Exercise details: Render the material below as a Markdown table with the columns Row and Line, one numbered row per line, and leave out blank lines.

Records for this exercise:
┌──

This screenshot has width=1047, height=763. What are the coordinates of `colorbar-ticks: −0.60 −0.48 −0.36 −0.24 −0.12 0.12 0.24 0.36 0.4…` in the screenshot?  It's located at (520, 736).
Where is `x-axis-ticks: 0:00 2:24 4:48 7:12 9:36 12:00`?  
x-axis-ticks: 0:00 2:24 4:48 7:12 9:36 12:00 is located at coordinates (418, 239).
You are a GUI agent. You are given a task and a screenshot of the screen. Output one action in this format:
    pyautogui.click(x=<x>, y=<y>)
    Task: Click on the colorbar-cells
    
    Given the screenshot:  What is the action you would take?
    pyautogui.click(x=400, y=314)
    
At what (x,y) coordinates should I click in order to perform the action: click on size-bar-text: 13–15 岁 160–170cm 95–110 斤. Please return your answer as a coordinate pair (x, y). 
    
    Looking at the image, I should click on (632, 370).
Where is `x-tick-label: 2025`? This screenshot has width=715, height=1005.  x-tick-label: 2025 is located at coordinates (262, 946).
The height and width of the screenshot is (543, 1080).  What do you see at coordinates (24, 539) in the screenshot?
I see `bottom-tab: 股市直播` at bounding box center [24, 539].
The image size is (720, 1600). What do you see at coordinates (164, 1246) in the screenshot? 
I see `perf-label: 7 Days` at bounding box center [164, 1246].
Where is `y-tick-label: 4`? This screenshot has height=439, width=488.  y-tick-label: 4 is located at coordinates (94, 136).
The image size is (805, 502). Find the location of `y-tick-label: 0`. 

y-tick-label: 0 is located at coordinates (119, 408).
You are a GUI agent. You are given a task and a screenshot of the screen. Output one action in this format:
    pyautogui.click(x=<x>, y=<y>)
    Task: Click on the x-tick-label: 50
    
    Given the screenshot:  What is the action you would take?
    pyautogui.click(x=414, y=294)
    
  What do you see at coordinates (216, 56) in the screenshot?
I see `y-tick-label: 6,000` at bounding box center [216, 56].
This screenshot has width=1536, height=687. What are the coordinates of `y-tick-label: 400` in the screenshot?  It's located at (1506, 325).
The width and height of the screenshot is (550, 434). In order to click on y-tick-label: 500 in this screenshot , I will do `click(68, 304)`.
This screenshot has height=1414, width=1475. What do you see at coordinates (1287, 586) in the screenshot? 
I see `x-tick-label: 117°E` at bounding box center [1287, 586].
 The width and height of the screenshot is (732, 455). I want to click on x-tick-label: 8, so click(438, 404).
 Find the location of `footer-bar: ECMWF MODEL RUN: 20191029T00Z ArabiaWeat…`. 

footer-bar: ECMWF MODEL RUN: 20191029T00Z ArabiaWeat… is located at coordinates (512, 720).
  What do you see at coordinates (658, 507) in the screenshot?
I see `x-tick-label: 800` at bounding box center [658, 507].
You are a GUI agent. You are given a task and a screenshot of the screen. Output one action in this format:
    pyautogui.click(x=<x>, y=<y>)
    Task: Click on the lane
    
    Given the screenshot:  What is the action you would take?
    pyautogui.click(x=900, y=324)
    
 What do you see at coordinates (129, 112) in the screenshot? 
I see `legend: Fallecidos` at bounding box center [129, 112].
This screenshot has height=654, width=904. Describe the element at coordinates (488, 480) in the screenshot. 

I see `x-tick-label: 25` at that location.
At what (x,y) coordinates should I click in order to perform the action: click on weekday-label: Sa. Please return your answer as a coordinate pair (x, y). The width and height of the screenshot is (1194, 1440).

└──

Result of this task:
| Row | Line |
|---|---|
| 1 | This screenshot has width=1047, height=763. What are the coordinates of `colorbar-ticks: −0.60 −0.48 −0.36 −0.24 −0.12 0.12 0.24 0.36 0.4…` in the screenshot?  It's located at (520, 736). |
| 2 | Where is `x-axis-ticks: 0:00 2:24 4:48 7:12 9:36 12:00`?   |
| 3 | x-axis-ticks: 0:00 2:24 4:48 7:12 9:36 12:00 is located at coordinates (418, 239). |
| 4 | You are a GUI agent. You are given a task and a screenshot of the screen. Output one action in this format: |
| 5 |     pyautogui.click(x=<x>, y=<y>) |
| 6 |     Task: Click on the colorbar-cells |
| 7 |     Given the screenshot:  What is the action you would take? |
| 8 |     pyautogui.click(x=400, y=314) |
| 9 | At what (x,y) coordinates should I click in order to perform the action: click on size-bar-text: 13–15 岁 160–170cm 95–110 斤. Please return your answer as a coordinate pair (x, y).  |
| 10 |     Looking at the image, I should click on (632, 370). |
| 11 | Where is `x-tick-label: 2025`? This screenshot has width=715, height=1005.  x-tick-label: 2025 is located at coordinates (262, 946). |
| 12 | The height and width of the screenshot is (543, 1080).  What do you see at coordinates (24, 539) in the screenshot? |
| 13 | I see `bottom-tab: 股市直播` at bounding box center [24, 539]. |
| 14 | The image size is (720, 1600). What do you see at coordinates (164, 1246) in the screenshot?  |
| 15 | I see `perf-label: 7 Days` at bounding box center [164, 1246]. |
| 16 | Where is `y-tick-label: 4`? This screenshot has height=439, width=488.  y-tick-label: 4 is located at coordinates (94, 136). |
| 17 | The image size is (805, 502). Find the location of `y-tick-label: 0`.  |
| 18 | y-tick-label: 0 is located at coordinates (119, 408). |
| 19 | You are a GUI agent. You are given a task and a screenshot of the screen. Output one action in this format: |
| 20 |     pyautogui.click(x=<x>, y=<y>) |
| 21 |     Task: Click on the x-tick-label: 50 |
| 22 |     Given the screenshot:  What is the action you would take? |
| 23 |     pyautogui.click(x=414, y=294) |
| 24 |   What do you see at coordinates (216, 56) in the screenshot? |
| 25 | I see `y-tick-label: 6,000` at bounding box center [216, 56]. |
| 26 | This screenshot has width=1536, height=687. What are the coordinates of `y-tick-label: 400` in the screenshot?  It's located at (1506, 325). |
| 27 | The width and height of the screenshot is (550, 434). In order to click on y-tick-label: 500 in this screenshot , I will do `click(68, 304)`. |
| 28 | This screenshot has height=1414, width=1475. What do you see at coordinates (1287, 586) in the screenshot?  |
| 29 | I see `x-tick-label: 117°E` at bounding box center [1287, 586]. |
| 30 |  The width and height of the screenshot is (732, 455). I want to click on x-tick-label: 8, so click(438, 404). |
| 31 |  Find the location of `footer-bar: ECMWF MODEL RUN: 20191029T00Z ArabiaWeat…`.  |
| 32 | footer-bar: ECMWF MODEL RUN: 20191029T00Z ArabiaWeat… is located at coordinates (512, 720). |
| 33 |   What do you see at coordinates (658, 507) in the screenshot? |
| 34 | I see `x-tick-label: 800` at bounding box center [658, 507]. |
| 35 | You are a GUI agent. You are given a task and a screenshot of the screen. Output one action in this format: |
| 36 |     pyautogui.click(x=<x>, y=<y>) |
| 37 |     Task: Click on the lane |
| 38 |     Given the screenshot:  What is the action you would take? |
| 39 |     pyautogui.click(x=900, y=324) |
| 40 |  What do you see at coordinates (129, 112) in the screenshot?  |
| 41 | I see `legend: Fallecidos` at bounding box center [129, 112]. |
| 42 | This screenshot has height=654, width=904. Describe the element at coordinates (488, 480) in the screenshot.  |
| 43 | I see `x-tick-label: 25` at that location. |
| 44 | At what (x,y) coordinates should I click in order to perform the action: click on weekday-label: Sa. Please return your answer as a coordinate pair (x, y). The width and height of the screenshot is (1194, 1440). |